→ Exercise details:
Somewhere below are a line with "You are a computer-use" and a later line with "Instruction: Open the". Output exactly those lines and all lines between them.

→ Task input:
Content starts
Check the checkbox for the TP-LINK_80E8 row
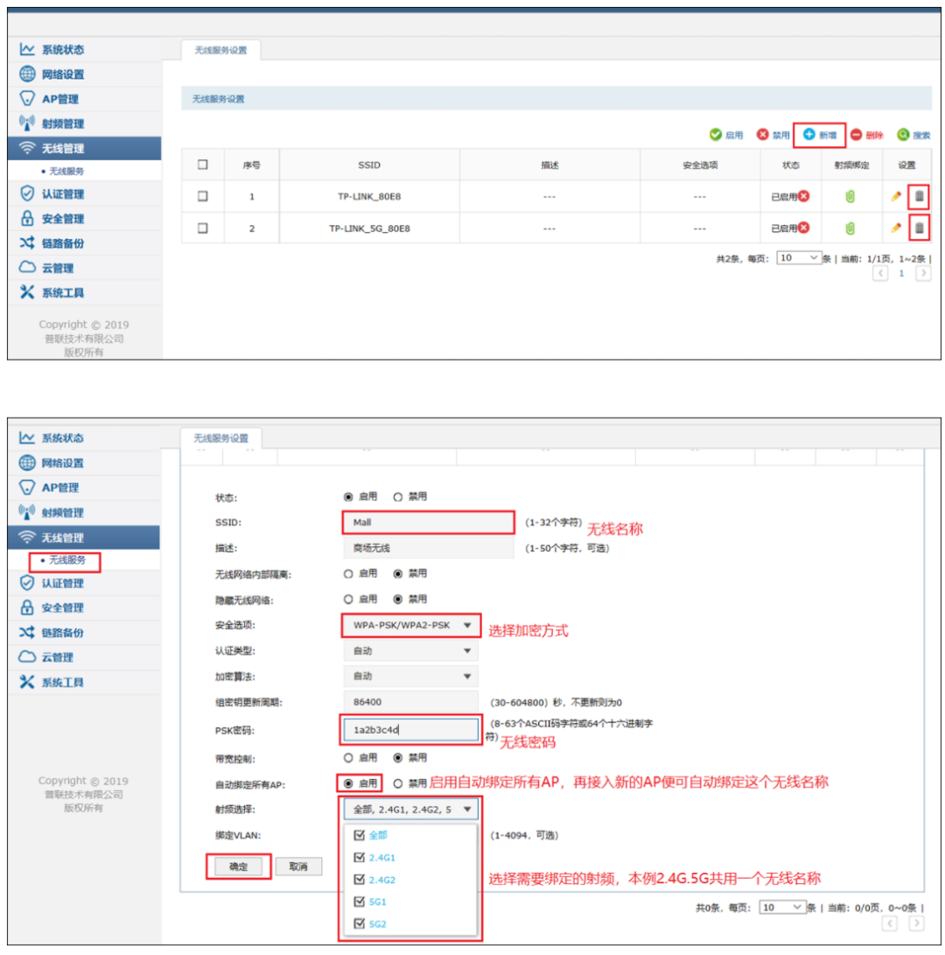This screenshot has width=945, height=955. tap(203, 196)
Content ends
Content starts
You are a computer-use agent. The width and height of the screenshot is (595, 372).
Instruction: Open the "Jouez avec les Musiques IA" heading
Content ends
Content starts
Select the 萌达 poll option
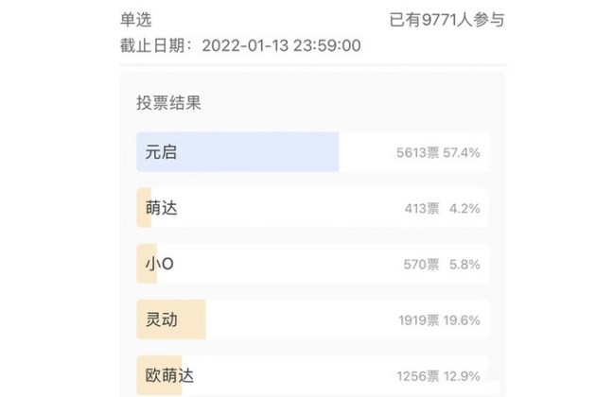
Content ends
→ Task response:
You are a computer-use agent. The width and height of the screenshot is (595, 372).
Instruction: Open the "Jouez avec les Musiques IA" heading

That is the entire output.